Segment Start: SUPPLIED MATERIAL
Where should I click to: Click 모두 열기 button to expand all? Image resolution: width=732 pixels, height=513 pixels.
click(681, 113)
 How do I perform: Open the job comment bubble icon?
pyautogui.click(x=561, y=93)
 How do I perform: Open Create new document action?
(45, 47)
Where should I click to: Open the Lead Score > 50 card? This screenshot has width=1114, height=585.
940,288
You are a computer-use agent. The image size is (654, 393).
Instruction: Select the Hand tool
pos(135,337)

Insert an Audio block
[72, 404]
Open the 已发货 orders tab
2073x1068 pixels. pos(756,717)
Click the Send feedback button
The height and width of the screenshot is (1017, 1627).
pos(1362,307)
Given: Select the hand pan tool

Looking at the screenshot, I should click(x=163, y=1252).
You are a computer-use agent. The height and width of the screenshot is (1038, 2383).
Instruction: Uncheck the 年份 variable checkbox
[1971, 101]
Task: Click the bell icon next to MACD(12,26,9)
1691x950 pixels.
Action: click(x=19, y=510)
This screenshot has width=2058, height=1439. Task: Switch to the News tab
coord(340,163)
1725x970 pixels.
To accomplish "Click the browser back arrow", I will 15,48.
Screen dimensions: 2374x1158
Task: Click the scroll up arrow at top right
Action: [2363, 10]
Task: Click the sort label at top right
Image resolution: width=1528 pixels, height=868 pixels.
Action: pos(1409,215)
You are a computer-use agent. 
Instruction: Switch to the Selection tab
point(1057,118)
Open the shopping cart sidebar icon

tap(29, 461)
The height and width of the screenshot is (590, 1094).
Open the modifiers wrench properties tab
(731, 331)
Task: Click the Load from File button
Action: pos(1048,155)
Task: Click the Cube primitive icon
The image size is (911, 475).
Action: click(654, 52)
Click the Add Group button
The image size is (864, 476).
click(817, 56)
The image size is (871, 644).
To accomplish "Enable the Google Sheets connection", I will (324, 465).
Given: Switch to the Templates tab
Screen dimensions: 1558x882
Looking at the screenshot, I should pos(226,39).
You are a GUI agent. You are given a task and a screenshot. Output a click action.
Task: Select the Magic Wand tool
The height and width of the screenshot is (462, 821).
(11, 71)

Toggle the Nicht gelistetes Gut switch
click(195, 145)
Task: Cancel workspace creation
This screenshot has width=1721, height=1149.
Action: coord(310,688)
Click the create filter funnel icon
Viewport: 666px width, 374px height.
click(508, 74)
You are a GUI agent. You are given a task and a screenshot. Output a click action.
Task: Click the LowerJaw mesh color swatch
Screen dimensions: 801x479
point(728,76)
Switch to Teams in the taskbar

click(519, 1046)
Segment End: SUPPLIED MATERIAL
— TASK PROMPT —
Word for word, repeat the records above.

— OUTPUT FOR THIS EXERCISE —
Where should I click to: Click 모두 열기 button to expand all? Image resolution: width=732 pixels, height=513 pixels.
click(681, 113)
 How do I perform: Open the job comment bubble icon?
pyautogui.click(x=561, y=93)
 How do I perform: Open Create new document action?
(45, 47)
Where should I click to: Open the Lead Score > 50 card? This screenshot has width=1114, height=585.
940,288
You are a computer-use agent. The image size is (654, 393).
Instruction: Select the Hand tool
pos(135,337)

Insert an Audio block
[72, 404]
Open the 已发货 orders tab
2073x1068 pixels. pos(756,717)
Click the Send feedback button
The height and width of the screenshot is (1017, 1627).
pos(1362,307)
Given: Select the hand pan tool

Looking at the screenshot, I should click(x=163, y=1252).
You are a computer-use agent. The height and width of the screenshot is (1038, 2383).
Instruction: Uncheck the 年份 variable checkbox
[1971, 101]
Task: Click the bell icon next to MACD(12,26,9)
1691x950 pixels.
Action: click(x=19, y=510)
This screenshot has width=2058, height=1439. Task: Switch to the News tab
coord(340,163)
1725x970 pixels.
To accomplish "Click the browser back arrow", I will 15,48.
Screen dimensions: 2374x1158
Task: Click the scroll up arrow at top right
Action: [2363, 10]
Task: Click the sort label at top right
Image resolution: width=1528 pixels, height=868 pixels.
Action: pos(1409,215)
You are a computer-use agent. 
Instruction: Switch to the Selection tab
point(1057,118)
Open the shopping cart sidebar icon

tap(29, 461)
The height and width of the screenshot is (590, 1094).
Open the modifiers wrench properties tab
(731, 331)
Task: Click the Load from File button
Action: pos(1048,155)
Task: Click the Cube primitive icon
The image size is (911, 475).
Action: click(654, 52)
Click the Add Group button
The image size is (864, 476).
click(817, 56)
The image size is (871, 644).
To accomplish "Enable the Google Sheets connection", I will (324, 465).
Given: Switch to the Templates tab
Screen dimensions: 1558x882
Looking at the screenshot, I should pos(226,39).
You are a GUI agent. You are given a task and a screenshot. Output a click action.
Task: Select the Magic Wand tool
The height and width of the screenshot is (462, 821).
(11, 71)

Toggle the Nicht gelistetes Gut switch
click(195, 145)
Task: Cancel workspace creation
This screenshot has width=1721, height=1149.
Action: coord(310,688)
Click the create filter funnel icon
Viewport: 666px width, 374px height.
click(508, 74)
You are a GUI agent. You are given a task and a screenshot. Output a click action.
Task: Click the LowerJaw mesh color swatch
Screen dimensions: 801x479
point(728,76)
Switch to Teams in the taskbar

click(519, 1046)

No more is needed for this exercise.